US equity markets have managed to maintain a modestly constructive bias this week in large part due to quarter-end window dressing and Federal Reserve Chair Janet Yellen’s talk, given at the Economic Club of New York on Tuesday. For the week, thus far, the S&P 500 has notched a gain of 1.39%, the Nasdaq has gained 2.15% and the Dow Industrials have ticked 1.03% higher. In all three cases there has been a refreshing lack of both pricing turmoil and volatility. Relative tranquility in energy markets, a calming/dovish voice on the interest rates landscape and a lack of earnings season drama have all contributed to the rather calm waters investors have been treated to ahead of Q1 earnings season. In fact, so calm has the investing terrain become in recent days that the volatility index has traded to lows not seen since August of last year. On August 14th, the VIX closed at 13.02. Over the subsequent 5 trading days, it climbed to 40.74 or 312%. I am not suggesting that we see a repeat performance of that trade this time around, as many of the drivers for that ferocious selloff are not in play. I am only suggesting that if recent history is any indication, volatility is cheap as we close out Q1.
Thus far this week, the 10-yr yield has barely moved, shedding 6 bps to close yesterday with a yield of 1.83%. Clearly markets and investors have been well positioned this week for Chair Yellen’s dovish guidance, confirmation of the FOMC’s latest announcement, and her lean in to the increasingly central role and impact that global geopolitical and economic themes have on US monetary policy. As the Fed continues to take a path of forbearance that is predicated upon caution and deliberation, with an eye on the global stage, investors increasingly edge further out on the risk ledge. As I have suggested in recent contributions, and here in Kenny’s Commentary, the Fed’s hands are somewhat tied in as far as their aspirations for tightening are concerned given the global construct that has yet to yield much in the way of demand over the past several years. As a result, markets are going to need a degree of reinforcement from a different catalyst if investors hope to see our recent rebound off from February lows remain in tact.

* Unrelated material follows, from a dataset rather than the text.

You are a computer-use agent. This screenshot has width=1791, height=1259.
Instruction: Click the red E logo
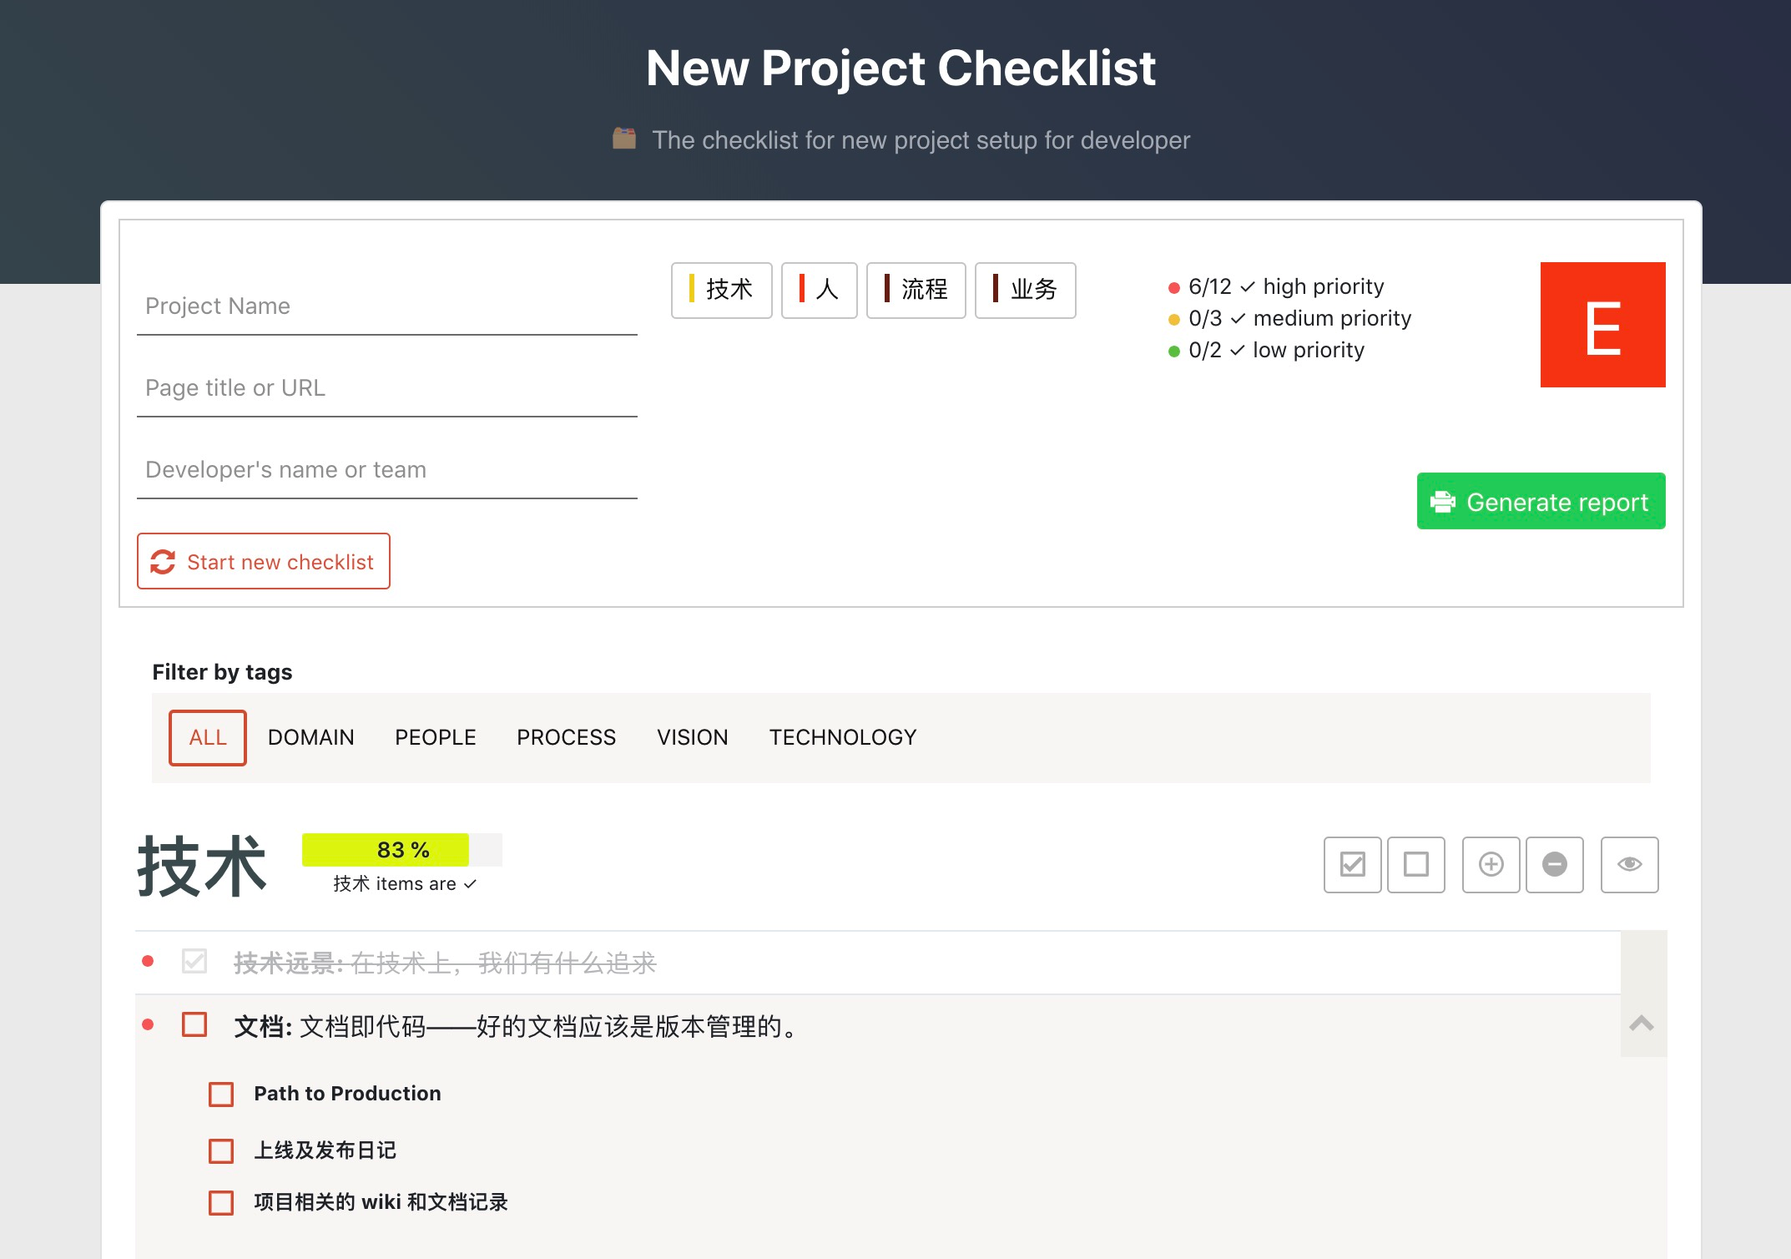1602,324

That is where earnings season comes in. Last week we received corporate profitability data for Q4 and it wasn’t pretty. As I have discussed, in the final quarter of 2015, corporate profits dropped by 11.5% when adjusted for inventory valuations and capital consumption. That decline follows an unexpectedly large 5.1% contraction in the previous quarter. I expect that corporate profits, long considered a leading indicator of US economic health, will continue to provide a cautious overhang to the market and to this earnings season. Though corporate profits don’t tell the full story, they do provide meaningful insight into what stage of the economic cycle we find ourselves in.
With that as a backdrop and with S&P 500 earnings projections and revenue growth for Q1 at multi-year lows, I would suggest that we may run into some further turbulence in the days, weeks and months ahead in Q2. That turbulence is likely to bring a downshift in pricing with it.